── EXERCISE INPUT ──

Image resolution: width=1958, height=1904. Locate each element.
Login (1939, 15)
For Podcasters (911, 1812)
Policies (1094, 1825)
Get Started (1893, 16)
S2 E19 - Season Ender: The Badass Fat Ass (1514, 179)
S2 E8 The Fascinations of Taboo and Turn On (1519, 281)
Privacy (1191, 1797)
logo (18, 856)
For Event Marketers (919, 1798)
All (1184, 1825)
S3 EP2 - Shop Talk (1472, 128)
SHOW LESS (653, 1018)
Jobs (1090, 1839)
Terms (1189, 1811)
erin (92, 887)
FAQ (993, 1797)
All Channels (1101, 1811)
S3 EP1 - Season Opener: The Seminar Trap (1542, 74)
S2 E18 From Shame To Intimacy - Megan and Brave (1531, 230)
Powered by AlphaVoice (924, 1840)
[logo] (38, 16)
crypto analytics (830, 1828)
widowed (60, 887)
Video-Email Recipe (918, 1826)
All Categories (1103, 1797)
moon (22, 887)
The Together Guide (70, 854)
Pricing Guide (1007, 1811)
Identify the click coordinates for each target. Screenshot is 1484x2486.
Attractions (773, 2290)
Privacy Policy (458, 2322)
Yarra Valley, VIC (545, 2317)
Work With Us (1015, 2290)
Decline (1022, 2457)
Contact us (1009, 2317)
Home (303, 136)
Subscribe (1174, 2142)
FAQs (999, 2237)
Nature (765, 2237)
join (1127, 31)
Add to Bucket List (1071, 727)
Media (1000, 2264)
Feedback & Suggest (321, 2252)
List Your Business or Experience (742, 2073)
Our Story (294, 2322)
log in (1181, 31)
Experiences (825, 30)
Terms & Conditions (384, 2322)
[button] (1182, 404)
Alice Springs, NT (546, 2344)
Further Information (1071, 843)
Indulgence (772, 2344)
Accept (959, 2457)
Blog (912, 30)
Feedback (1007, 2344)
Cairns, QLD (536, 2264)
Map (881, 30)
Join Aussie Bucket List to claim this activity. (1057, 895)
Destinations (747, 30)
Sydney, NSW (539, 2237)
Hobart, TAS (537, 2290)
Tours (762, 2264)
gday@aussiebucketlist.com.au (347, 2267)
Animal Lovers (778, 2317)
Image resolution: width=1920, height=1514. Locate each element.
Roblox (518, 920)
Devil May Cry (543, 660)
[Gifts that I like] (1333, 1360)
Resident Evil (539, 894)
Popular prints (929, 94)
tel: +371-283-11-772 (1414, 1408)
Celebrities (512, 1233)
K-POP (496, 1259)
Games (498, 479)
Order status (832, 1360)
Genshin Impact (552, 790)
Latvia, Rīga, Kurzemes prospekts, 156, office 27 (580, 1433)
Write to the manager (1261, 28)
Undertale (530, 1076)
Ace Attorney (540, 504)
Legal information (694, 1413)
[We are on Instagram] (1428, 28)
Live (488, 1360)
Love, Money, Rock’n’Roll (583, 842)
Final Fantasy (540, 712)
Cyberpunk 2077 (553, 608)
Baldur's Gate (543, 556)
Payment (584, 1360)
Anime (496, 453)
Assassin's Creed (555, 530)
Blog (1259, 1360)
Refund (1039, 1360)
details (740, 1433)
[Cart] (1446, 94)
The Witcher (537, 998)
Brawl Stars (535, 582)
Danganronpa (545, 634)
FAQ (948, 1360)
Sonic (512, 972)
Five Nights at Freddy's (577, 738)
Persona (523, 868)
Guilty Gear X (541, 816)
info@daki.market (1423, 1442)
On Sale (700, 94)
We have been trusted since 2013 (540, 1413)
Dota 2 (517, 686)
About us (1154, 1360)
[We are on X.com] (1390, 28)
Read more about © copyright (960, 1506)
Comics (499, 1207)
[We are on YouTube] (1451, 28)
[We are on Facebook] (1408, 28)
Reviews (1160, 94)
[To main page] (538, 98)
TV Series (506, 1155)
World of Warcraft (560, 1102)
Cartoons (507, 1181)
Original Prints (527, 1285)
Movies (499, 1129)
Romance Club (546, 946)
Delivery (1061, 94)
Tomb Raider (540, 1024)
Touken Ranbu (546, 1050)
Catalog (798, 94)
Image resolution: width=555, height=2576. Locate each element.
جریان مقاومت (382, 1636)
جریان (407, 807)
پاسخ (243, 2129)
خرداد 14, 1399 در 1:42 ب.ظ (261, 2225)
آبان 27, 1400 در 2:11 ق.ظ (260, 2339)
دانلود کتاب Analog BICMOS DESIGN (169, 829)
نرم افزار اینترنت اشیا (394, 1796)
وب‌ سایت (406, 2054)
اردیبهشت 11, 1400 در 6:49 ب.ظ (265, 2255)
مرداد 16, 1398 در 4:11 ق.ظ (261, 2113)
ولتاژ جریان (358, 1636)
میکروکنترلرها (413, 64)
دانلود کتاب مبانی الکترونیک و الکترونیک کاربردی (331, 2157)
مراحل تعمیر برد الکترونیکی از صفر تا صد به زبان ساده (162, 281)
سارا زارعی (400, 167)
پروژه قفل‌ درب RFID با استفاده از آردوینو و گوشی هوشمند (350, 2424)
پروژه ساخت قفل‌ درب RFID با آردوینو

───

## THE PROBLEM
Reproduce exactly, and with no other material, the lines between those holding "FAQ (993, 1797)" and "Alice Springs, NT (546, 2344)", inclusive.

## EXPECTED ANSWER
FAQ (993, 1797)
All Channels (1101, 1811)
S3 EP1 - Season Opener: The Seminar Trap (1542, 74)
S2 E18 From Shame To Intimacy - Megan and Brave (1531, 230)
Powered by AlphaVoice (924, 1840)
[logo] (38, 16)
crypto analytics (830, 1828)
widowed (60, 887)
Video-Email Recipe (918, 1826)
All Categories (1103, 1797)
moon (22, 887)
The Together Guide (70, 854)
Pricing Guide (1007, 1811)
Identify the click coordinates for each target. Screenshot is 1484x2486.
Attractions (773, 2290)
Privacy Policy (458, 2322)
Yarra Valley, VIC (545, 2317)
Work With Us (1015, 2290)
Decline (1022, 2457)
Contact us (1009, 2317)
Home (303, 136)
Subscribe (1174, 2142)
FAQs (999, 2237)
Nature (765, 2237)
join (1127, 31)
Add to Bucket List (1071, 727)
Media (1000, 2264)
Feedback & Suggest (321, 2252)
List Your Business or Experience (742, 2073)
Our Story (294, 2322)
log in (1181, 31)
Experiences (825, 30)
Terms & Conditions (384, 2322)
[button] (1182, 404)
Alice Springs, NT (546, 2344)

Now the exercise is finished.